【IMTS試乗レポート Vol. 1】カルガモ・バスに見るトヨタの21世紀

自動車 テクノロジー ITS
トヨタ自動車はITS技術開発の一環として、研究・開発をおこなってきたIMTS(Intelligent Multimode Transit System)の専用テストコースを東富士研究所内に建設し、走行実験を開始。10月28日には、このテストの模様が報道関係者に公開された。

IMTS は、専用道路を複数台の専用車両が隊列を組んで自動走行し、一般道では手動に切り替えて運転するこができる。これにより、鉄道でいう乗り換えも必要なく、かつ必要な交通需要に応じたフレキシブルな運行が可能になる。


IMTS車両には、新開発のCNG(圧縮天然ガス)エンジンを搭載。
IMTSが実用化されるであろう2010年前後の環境状況をすでに見据えている。

IMTSの研究開発にあたって情報通信担当三吉暹専務は、「これからは社会資本整備や交通環境に目向けなければならない。トヨタは今後、これらのウエイトをあげ全力で取り組む」とし「ITSを知らない人はいまや時代遅れと言われてもしかたない。世界の競争に勝ち残るためにも“情報性能”のアップが必要だ」と説明する。


左からITS開発部長長・尾哲氏、情報通信担当専務三吉暹氏

ITSはクルマ側からのアプローチのみならず、道路側のインフラとが不可分の関係にある。例えば、トヨタが今年(99年)7月から豊田市本社地区で取り組み、近く、多摩ニュータウンでも実験が始まる。EVコミュータシステム“Crayon”。EVコミュータ“E-COM”の共同利用システムだが、専用充電スタンドや配車管理システムなど相当なインフラ整備が不可欠である。

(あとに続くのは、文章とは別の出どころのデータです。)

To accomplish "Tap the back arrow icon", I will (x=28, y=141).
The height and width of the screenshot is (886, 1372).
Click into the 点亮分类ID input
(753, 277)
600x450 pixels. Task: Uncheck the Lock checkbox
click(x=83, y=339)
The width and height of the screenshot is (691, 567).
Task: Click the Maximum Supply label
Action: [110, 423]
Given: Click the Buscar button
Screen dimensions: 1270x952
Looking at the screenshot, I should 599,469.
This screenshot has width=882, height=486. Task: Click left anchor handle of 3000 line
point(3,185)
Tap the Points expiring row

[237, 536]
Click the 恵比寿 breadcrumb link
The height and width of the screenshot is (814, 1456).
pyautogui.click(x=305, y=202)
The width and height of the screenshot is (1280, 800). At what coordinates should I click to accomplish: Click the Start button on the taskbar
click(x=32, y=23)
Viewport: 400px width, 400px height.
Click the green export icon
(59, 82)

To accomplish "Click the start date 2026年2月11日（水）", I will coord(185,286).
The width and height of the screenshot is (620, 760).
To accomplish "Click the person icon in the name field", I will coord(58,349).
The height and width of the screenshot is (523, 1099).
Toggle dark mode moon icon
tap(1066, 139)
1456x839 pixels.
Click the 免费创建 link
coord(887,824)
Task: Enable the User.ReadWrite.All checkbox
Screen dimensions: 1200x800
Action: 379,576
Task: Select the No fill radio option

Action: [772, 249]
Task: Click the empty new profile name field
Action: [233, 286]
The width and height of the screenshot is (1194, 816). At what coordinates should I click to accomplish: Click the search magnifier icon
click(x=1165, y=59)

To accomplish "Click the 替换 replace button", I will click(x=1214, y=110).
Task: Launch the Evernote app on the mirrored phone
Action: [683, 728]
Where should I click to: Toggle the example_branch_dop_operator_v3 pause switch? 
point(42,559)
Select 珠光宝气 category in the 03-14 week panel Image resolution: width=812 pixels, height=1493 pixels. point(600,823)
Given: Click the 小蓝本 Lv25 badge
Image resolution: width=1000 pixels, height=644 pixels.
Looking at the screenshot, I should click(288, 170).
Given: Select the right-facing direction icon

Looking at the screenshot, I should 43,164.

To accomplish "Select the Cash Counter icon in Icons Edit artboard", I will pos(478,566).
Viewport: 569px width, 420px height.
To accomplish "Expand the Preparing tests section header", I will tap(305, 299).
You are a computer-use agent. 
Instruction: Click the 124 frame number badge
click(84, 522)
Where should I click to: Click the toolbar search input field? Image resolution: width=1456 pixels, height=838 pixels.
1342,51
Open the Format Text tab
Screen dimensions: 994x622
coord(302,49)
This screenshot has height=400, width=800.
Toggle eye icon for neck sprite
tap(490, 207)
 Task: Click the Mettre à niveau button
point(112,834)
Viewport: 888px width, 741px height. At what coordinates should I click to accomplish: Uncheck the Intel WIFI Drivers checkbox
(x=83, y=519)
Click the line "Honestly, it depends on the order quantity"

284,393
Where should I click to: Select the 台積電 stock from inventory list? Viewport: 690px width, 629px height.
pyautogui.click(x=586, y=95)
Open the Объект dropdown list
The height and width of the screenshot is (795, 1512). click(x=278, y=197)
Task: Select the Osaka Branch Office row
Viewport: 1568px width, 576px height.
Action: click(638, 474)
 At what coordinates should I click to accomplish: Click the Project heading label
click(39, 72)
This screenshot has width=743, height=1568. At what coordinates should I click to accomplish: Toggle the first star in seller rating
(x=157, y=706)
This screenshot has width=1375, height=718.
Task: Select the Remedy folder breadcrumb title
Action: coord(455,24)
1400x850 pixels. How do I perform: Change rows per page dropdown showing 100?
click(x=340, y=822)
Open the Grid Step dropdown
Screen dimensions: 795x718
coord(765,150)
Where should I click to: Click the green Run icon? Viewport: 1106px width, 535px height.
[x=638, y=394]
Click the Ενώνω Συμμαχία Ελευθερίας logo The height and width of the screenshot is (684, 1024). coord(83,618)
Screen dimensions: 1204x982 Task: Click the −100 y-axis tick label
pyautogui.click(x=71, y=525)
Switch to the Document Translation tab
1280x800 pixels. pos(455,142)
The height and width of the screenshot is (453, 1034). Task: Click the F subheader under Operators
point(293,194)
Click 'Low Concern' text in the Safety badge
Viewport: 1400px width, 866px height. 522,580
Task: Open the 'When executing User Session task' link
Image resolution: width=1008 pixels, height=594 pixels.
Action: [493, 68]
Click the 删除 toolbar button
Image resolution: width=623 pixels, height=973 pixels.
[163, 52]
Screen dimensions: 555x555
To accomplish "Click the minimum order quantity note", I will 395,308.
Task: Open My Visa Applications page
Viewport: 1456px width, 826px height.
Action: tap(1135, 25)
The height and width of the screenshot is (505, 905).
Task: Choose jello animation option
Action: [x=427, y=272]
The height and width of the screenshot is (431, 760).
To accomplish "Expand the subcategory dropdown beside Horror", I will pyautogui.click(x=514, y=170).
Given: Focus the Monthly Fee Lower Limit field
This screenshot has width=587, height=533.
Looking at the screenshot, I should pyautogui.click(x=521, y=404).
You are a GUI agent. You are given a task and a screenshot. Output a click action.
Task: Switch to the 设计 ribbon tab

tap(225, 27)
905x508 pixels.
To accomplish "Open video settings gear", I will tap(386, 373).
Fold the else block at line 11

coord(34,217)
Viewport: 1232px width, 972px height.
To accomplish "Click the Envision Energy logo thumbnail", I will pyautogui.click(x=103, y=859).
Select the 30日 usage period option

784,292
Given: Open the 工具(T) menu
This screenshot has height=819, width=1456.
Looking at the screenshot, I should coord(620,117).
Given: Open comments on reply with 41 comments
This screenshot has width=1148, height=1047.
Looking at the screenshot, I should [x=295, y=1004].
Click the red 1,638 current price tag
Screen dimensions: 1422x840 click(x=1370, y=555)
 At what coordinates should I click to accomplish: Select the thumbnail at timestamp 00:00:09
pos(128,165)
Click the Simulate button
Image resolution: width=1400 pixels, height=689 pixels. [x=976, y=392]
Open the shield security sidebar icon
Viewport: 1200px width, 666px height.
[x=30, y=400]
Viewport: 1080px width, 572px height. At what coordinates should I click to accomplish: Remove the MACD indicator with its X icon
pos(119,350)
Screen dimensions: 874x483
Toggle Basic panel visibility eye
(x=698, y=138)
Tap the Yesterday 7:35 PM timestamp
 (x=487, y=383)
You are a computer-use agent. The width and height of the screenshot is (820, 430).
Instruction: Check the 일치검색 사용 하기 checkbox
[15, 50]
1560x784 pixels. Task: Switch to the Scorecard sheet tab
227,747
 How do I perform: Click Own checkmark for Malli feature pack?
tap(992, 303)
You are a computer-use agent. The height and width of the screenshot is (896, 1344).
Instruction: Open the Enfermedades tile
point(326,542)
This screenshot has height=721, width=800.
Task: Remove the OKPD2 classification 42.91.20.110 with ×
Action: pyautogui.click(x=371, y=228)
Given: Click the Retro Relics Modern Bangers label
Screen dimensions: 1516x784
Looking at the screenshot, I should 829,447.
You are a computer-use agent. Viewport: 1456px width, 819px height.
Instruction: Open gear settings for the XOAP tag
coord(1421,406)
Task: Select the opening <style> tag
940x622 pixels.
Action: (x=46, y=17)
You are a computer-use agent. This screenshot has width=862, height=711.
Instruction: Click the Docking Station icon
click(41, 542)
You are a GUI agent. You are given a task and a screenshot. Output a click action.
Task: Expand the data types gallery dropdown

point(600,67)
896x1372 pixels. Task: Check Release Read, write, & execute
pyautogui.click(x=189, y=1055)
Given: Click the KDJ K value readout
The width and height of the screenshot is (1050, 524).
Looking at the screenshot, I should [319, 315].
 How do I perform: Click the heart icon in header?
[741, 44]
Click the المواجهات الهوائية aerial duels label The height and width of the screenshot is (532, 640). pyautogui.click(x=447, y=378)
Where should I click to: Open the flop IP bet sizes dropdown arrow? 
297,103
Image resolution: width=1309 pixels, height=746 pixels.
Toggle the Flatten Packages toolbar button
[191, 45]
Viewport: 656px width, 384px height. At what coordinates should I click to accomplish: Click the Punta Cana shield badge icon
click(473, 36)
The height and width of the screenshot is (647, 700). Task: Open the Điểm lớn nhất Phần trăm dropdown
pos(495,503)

そしてETC(ノンストップ自動料金収受システム)。今年(99年9月)に、トヨタ東名高速道路ETC設備工事を受注しているが、クルマ側の車載システムのみならず、道路側のインフラが要されることを理解できる好例といえる。

この流れを踏まえてIMTSプロジェクトをながめるとトヨタの次世紀のビジョンが見えてくる。そう、トヨタは単なる自動車メーカーというステージにふみとどまらず、道路交通インフラを含めた交通社会全体を担っていこうという新たな野望だ。


自動追従システムによるカルガモ走行

その野望を実現する重要な通過点となるだろうIMTSの実用化について、長尾哲ITS企画部長は「路線の規格化から機種決定と、『10年仕事』になるのではと予想しています。仮にIMTSが導入されると決定しても、そこから用地買収を含めて最低7〜8年はかかることでしょう」とし、前出、三吉専務は「(2005年3月25日から開催予定の)愛知万博の会場間輸送に採用していただき、そこで有用性をアピールしていきたい。そうやって新交通システムとして認知されることで(行政に)認可していただくハードルも低くなる」と今後の展望を明らかにした。